À peine 45 ans plus tard, avec l’aide complice il est vrai de tous les présidents qui ont succédé à Pompidou, le président Hollande, après trois ans passés à l’Élysée, a ruiné toute l’œuvre gaullienne et a ravalé la France au rang de province européenne sous dominion économique de l’Allemagne, huée et ridiculisée dans de nombreux États.

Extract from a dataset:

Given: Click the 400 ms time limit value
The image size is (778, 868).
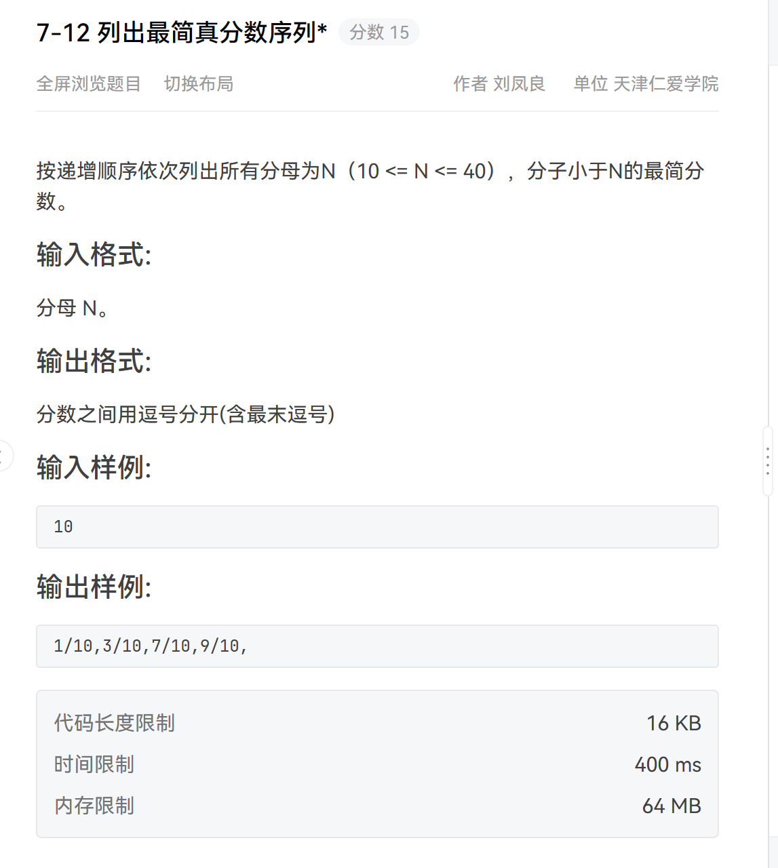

Pire : la cohésion nationale, ce grand rassemblement indispensable à toute vision mobilisatrice, a volé en éclats sous les coups de butoir de son communautarisme et l’Homme français, symbole d’effort et d’honnêteté sous la présidence gaullienne, s’est américanisé en devenant un hominidé idolâtre de son plaisir, un homo hedonicus, sans colonne vertébrale, fuyant l’effort comme la peste.

Alors que dans la vision de Charles De Gaulle et de Michel Debré, père de la Constitution de la Vème République, la France devait à tout prix préserver l’indépendance nationale acquise dans le sang des martyres de la Seconde guerre mondiale et faire rayonner l’idée française partout dans le monde, le constat avec le président actuel est dramatique : l’indépendance nationale n’existe plus ni sur le plan politique où les oukazes bruxelloises sont acceptées sans broncher pour créer un Bidule administratif monstrueux et froid qui tend à supprimer les États-nations et les peuples européens, ni sur le plan économique où l’endettement public égalant à présent la richesse nationale, plus aucune marge de manœuvre n’existe ; quant au Français, il est vilipendé quand il défend ses valeurs et croyances, il est méprisé (l’épisode des « sans dents »), il est trompé, il est ravalé au rang d’abruti devant se divertir et consommer et surtout prendre des vessies pour des lanternes !

Après cela, comment s’étonner que des millions de Français embrassent les thèses frontistes, surtout quand le parti historiquement censé défendre l’idée gaullienne a abandonné cette prétention à la grandeur de la France et des Français ? Comment s’étonner que le pays est au bord de l’implosion ? Comment s’étonner du mépris épidermique de la nation vis-à-vis de ses « élites » ? Comment s’étonner de tout cela ? Certes Hollande n’est pas le seul responsable. VGE, Chirac, Mitterrand et Sarkozy ont leur part de responsabilité dans le délitement actuel. Mais la présidence de François Hollande est unique en ce sens que c’est elle qui a accéléré le processus de destruction de l’idée française, c’est elle qui a provoqué le malaise actuel et l’état de guerre civile larvée en détruisant la cohésion nationale et en évitant tout débat sur l’identité nationale.

Terminons. Sous De Gaulle, la France est à son apogée. Moins de 50 ans plus tard, après trois ans de présidence socialiste, la France n’est plus qu’une idée virtuelle, ridiculisée. Avec Hollande, la médiocrité est au pouvoir et s’est généralisée. Comme le dit fort bien Valérie Trierweiler : merci pour ce moment !

  1. Ainsi, si on mène cette logique contractualiste jusqu’à son terme, plus rien ne s’oppose à accepter la polygamie, puisque par définition ce « mariage » ne relève plus de la sphère d’ordre public.
  2. Pour se vacciner une bonne fois pour toutes contre ce cancer anthropologique, je recommande vivement la saine lecture du livre Le premier sexe, d’Eric Zemmour qui, comme bien souvent, fait œuvre salutaire.
  3. Selon Charles Gave – qu’il est inutile de présenter dans les colonnes d’un pure player libéral – il y a plusieurs décennies, lorsque des ouvriers de la Ville de Toulouse découvrirent dans un de leurs chantiers de vieux tuyaux dont ils ignoraient l’usage, ils décidèrent de les détruire. Ils venaient en fait d’endommager de vieilles canalisations de l’époque romaine, ce qui a eu pour conséquence d’inonder la Ville Rose. Charles Gave, s’inspirant de cette histoire vraie, fait le parallèle avec le christianisme qui, comme ces tuyaux, sert de vieille canalisation à notre Histoire qui, en cas de méconnaissance et de maltraitance comme c’est le cas actuellement, débouche sur l’inondation en France de dommages importants.